L’engagement environnemental du secteur de la construction a fait un pas historique en Argentine. Pour la première fois, une entreprise fournisseur de produits chimiques pour la construction a décidé de compenser directement ses émissions de carbone par un investissement dans un projet de conservation certifié sur le territoire national.
Il s’agit de Mapei, une entreprise d’origine italienne avec une présence mondiale, qui a acquis 300 000 crédits carbone dans le cadre du Projet REDD+ Selva de Urundel, situé dans le nord du pays.
Un secteur clé dans la lutte climatique
La construction est responsable d’environ 38 % des émissions mondiales de CO₂, selon le Global Alliance for Buildings and Construction (2023).
Ainsi, l’action de Mapei place l’entreprise à l’avant-garde de la durabilité dans l’industrie, démontrant qu’il est possible de produire et de croître tout en prenant soin de la planète.
Projet REDD+ Selva de Urundel
Le projet est certifié selon les normes internationales VCS (Verified Carbon Standard) et CCB (Climate, Community and Biodiversity Standards).

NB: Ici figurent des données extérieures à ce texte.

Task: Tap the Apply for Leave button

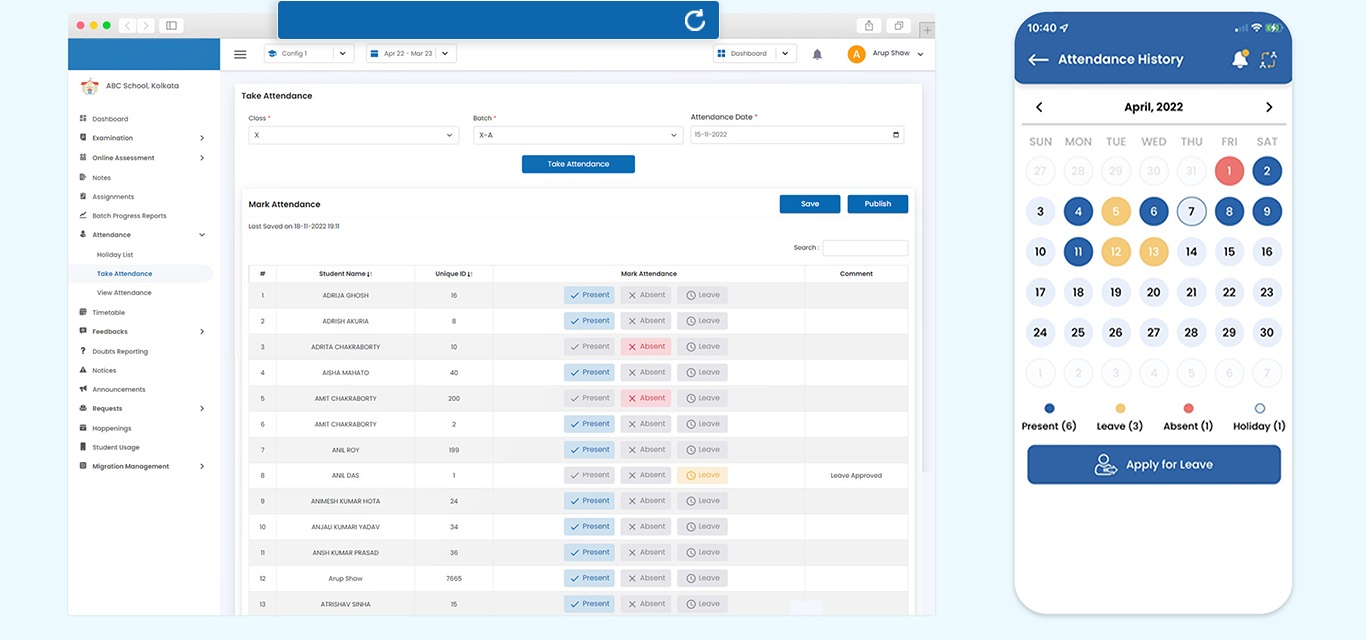Action: [1154, 465]
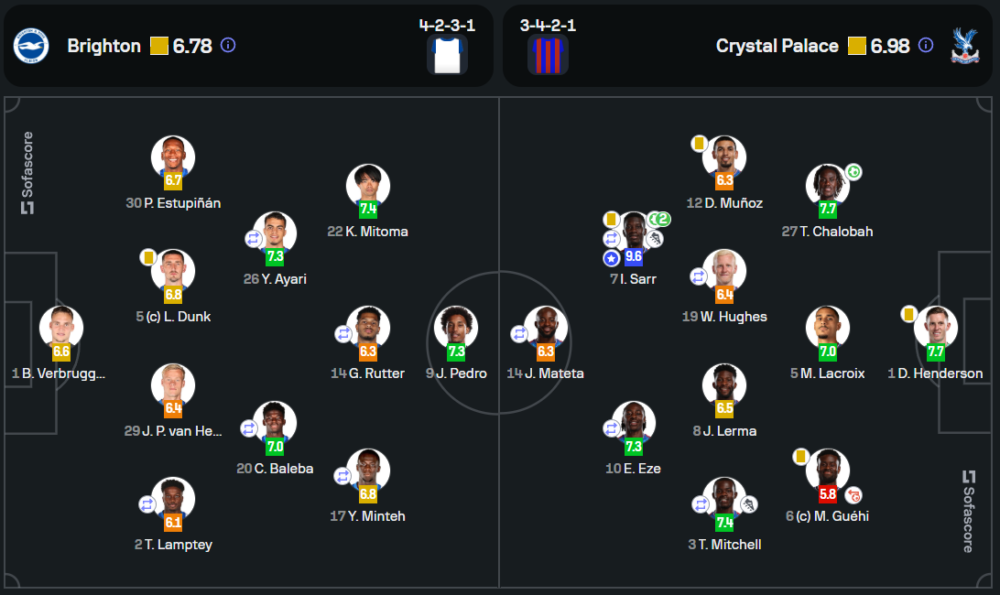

Il protège environ 50 000 hectares de forêt native dans le département d’Orán, Salta, et vise à éviter l’émission de plus de 9,6 millions de tonnes de CO₂ équivalent pendant ses 30 ans de durée.
Selon Lucas Alvarez, Directeur Marketing et Communications de Mapei Argentine :
“Ce projet combine trois piliers fondamentaux : la réduction des émissions, la protection de la biodiversité et l’inclusion sociale”.
En plus de préserver la capture naturelle de carbone, le projet garantit la conservation d’espèces en danger telles que le jaguar, le tapir et l’aigle poma, et promeut le développement local durable par le biais d’emplois verts, de programmes d’éducation environnementale et de formation communautaire en contrôle des incendies, gestion de la forêt et suivi de la biodiversité.

Bénéfices environnementaux et sociaux
Parmi les bénéfices attendus du projet, on note :
- Réduction de la déforestation de 70 %.
- Restauration de milliers d’hectares dégradés.
- Amélioration de la qualité de l’air et du sol.
- Conservation des services écosystémiques qui régulent les pluies et protègent les sources d’eau douce.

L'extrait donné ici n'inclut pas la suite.